Une heure plus tôt à peine, un vélo-taxi bariolé émergeait de la foule du camp de Kutupalong. Dans la nacelle, Hasina Aktar tenait son ventre à deux mains. Cette réfugiée rohingya de 20 ans était sur le point de donner naissance.
Les femmes enceintes ou allaitantes constituent 10% du demi-million de musulmans rohingyas réfugiés au Bangladesh depuis fin août pour fuir les violences en Birmanie, où ils sont victimes d'un nettoyage ethnique selon les Nations unies.
Piégés au coeur de l'une des plus graves crises humanitaires de ce début de XXIème siècle, ces femmes et leurs nouveaux-nés sont particulièrement vulnérables dans ces camps de fortune insalubres et grands comme des villes.
Gémissante, Hasina est transportée à l'intérieur d'une maternité rudimentaire, une simple tente tout juste dressée par l'armée bangladaise.
L'absence de courant d'air transforme l'endroit en un véritable four. Un lino a été étalé sur le sol de terre battue. Tendue sur une corde au milieu, une bâche de plastique bleu découpe l'espace en deux parties.
Au fond, un unique sommier, rustique, sur lequel Hasina est transportée. Dans la douleur des contractions, ses doigts agrippent la toile de la tente. La sueur ruisselle sur sa peau.
Fatima, sa belle-mère, est la seule membre de la famille présente. Elle a 40 ans mais en fait vingt de plus. Elle s'accroupit aux côtés d'Hasina et passe une main affectueuse dans ses cheveux pour l'apaiser.
Une sage-femme employée par une ONG locale lui immobilise les pieds, une autre l'évente avec des feuilles de papier.
Quelques minutes plus tard, de l'autre côté de la bâche, montent des pleurs de bébé. C'est un garçon.
Un soldat pénètre dans la tente. Il se tourne en direction de la Mecque et, les mains placées de part et d'autre du crâne, lance un puissant appel à la prière.
"Dans la culture musulmane, il est très important que le premier mot qu'entende un nouveau-né soit le nom de Dieu", explique ce militaire, Abdul Khalek, à l'AFP.
Mortes en couche
Dans cette maternité improvisée, pas de pèse-bébé: la médecin monte avec le nourrisson sur la balance, puis sans lui. Il fait deux kilos deux, c'est peu. Il s'appellera Mohammed Jubayed.

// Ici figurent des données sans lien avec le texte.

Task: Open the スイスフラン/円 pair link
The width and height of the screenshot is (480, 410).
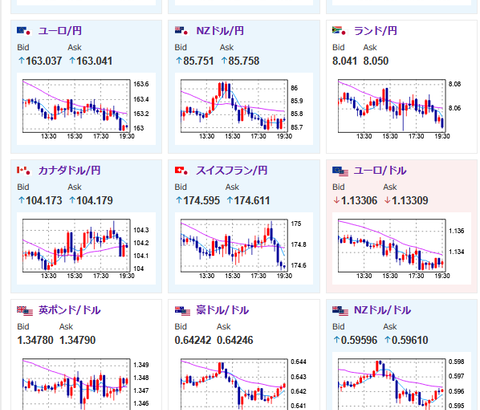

Selon le Haut commissariat aux réfugiés de l'ONU, près d'un réfugié sur cinq arrivant au Bangladesh est en état de "malnutrition grave", un problème d'autant plus inquiétant pour les femmes enceintes.
Un sourire éclaire le visage de Fatima. Dans la joie de l'événement, la nouvelle grand-mère essaye de ne pas trop se préoccuper de la façon dont sa belle-fille va pouvoir élever son enfant et se remettre de son accouchement, dans ce qui est un des plus grands camps de réfugiés de la planète.
"C'est difficile mais on touche un peu d'aide humanitaire. On devrait pouvoir survivre", dit-elle, alors que vient d'être lancée une campagne gigantesque de vaccination contre le choléra, l'Organisation mondiale de la santé craignant une épidémie.
Hasina, déjà mère d'une fille de trois ans, a de la chance - une chance toute relative. Sur ces collines saturées de tentes et d'abris, nombre de femmes rohingyas doivent accoucher à domicile, sans aide.
"Certaines femmes peuvent perdre beaucoup de sang", s'inquiète l'aide-soignante Piew Das. Dans ces circonstances, plusieurs d'entre elles sont mortes en couches, explique-t-elle.
Hasina est faible. Elle est autorisée à passer la nuit dans la tente de l'armée.
Mais dès le lendemain, la femme et l'enfant repartiront, sans désinfectant pour nettoyer le cordon ombilical ou serviettes hygiéniques. Ils rejoindront leur cabanon, pour disparaître dans le ventre de Kutupalong.